The following year, Chian glory-seeker Antonios Bournias convinced Lykourgos Logothetis, the chief of neighboring island Samos, to lead a second ill-conceived attempt to liberate Chios. Samian insurgents roused locals from the countryside and attacked the castle and Muslim establishments. When news of the raid reached Constantinople, the sultan ordered Admiral Kara-Ali and his forces to lay waste to “ungrateful” Chios, killing all infants, women over 40 and men over 12 unless they converted to Islam. The hostages in the castle were hanged from trees in Vounaki Square, the central square of Chios town, where last September, runners lit the torch that would be carried around the island. Those trees still stand today, and after learning of the executions, it felt unsettling to see them decked in holiday lights.

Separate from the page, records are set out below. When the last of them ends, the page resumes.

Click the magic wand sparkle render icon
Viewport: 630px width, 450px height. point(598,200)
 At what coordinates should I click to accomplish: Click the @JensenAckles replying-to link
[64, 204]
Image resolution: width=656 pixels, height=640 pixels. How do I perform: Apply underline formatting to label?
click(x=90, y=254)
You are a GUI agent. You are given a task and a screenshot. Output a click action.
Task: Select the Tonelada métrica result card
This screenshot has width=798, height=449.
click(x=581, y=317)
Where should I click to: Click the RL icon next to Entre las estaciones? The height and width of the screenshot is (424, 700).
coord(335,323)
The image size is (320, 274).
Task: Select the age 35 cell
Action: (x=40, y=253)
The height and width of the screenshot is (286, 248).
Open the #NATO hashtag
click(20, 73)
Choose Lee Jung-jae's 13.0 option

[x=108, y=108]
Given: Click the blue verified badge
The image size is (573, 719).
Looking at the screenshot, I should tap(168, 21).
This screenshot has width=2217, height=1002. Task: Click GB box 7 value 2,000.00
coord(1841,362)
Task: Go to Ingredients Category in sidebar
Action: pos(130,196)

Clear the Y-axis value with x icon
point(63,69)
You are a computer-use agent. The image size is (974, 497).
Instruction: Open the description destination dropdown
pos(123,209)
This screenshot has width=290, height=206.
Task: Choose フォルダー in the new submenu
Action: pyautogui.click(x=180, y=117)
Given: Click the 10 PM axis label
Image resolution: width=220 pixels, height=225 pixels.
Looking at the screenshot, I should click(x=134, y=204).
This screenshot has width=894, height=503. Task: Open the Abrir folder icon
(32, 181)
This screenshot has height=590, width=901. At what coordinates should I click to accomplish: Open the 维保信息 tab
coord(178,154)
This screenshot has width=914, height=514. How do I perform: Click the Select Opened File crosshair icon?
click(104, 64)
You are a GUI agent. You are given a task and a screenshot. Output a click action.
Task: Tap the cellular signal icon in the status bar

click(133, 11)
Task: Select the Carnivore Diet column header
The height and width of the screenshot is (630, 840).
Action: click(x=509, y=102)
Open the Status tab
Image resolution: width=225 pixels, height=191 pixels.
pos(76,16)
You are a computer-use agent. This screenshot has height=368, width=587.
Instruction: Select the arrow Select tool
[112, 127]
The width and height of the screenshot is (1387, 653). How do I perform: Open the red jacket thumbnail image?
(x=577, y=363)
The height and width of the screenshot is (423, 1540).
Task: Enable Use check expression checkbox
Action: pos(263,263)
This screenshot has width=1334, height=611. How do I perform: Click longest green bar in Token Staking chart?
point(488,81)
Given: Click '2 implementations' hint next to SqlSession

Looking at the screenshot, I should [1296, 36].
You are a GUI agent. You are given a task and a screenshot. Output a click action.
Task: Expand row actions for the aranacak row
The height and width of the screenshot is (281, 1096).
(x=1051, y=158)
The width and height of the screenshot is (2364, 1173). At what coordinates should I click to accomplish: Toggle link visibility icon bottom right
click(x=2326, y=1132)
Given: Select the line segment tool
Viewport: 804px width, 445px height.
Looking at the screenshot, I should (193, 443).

At the edge of Vounaki Square stands the monument of the hanged, a marble obelisk engraved with a sphinx, the symbol of the city, and the names of the metropolitan, archdeacon and 56 island leaders who were executed within an hour and a half. They were Chios’s most influential citizens. I’d learned about many of those families—Argenti, Mavrocordato, Ralli, Schilizzi—from researching the neighborhood of Kampos, where country estates still bear their names. The memorial, erected at the expense of Alexandra Philip Argenti, a descendant of the Schilizzi and Ralli families who married Philip Argenti, commemorates the “noble Chians” who were “killed for their faith and their fatherland.” When I spoke with Kampos residents, several proudly referred me to the monument, evidence of their families’ long history on the island.
The massacre began on March 30, 1822, the Thursday of Holy Week, just days before Easter Sunday. Ottoman ships fired on the town, reducing it to rubble. Chians fled to the countryside, hiding in caves, basements and tombs while the weak and elderly were slaughtered in their homes. Richard Calvocoressi, the descendant of a prominent Kampos family, wrote in The New Statesman that the bloodbath was “essentially a holy war.” His three-times-great-grandfather Ioannis Kalvokoresis “had his fingers chopped off one by one for refusing to hand over gold to his captors and for resisting conversion to Islam.” Ioannis’s “90-year-old mother, her arms outstretched in the form of a cross, was walled up alive for refusing to renounce her faith.”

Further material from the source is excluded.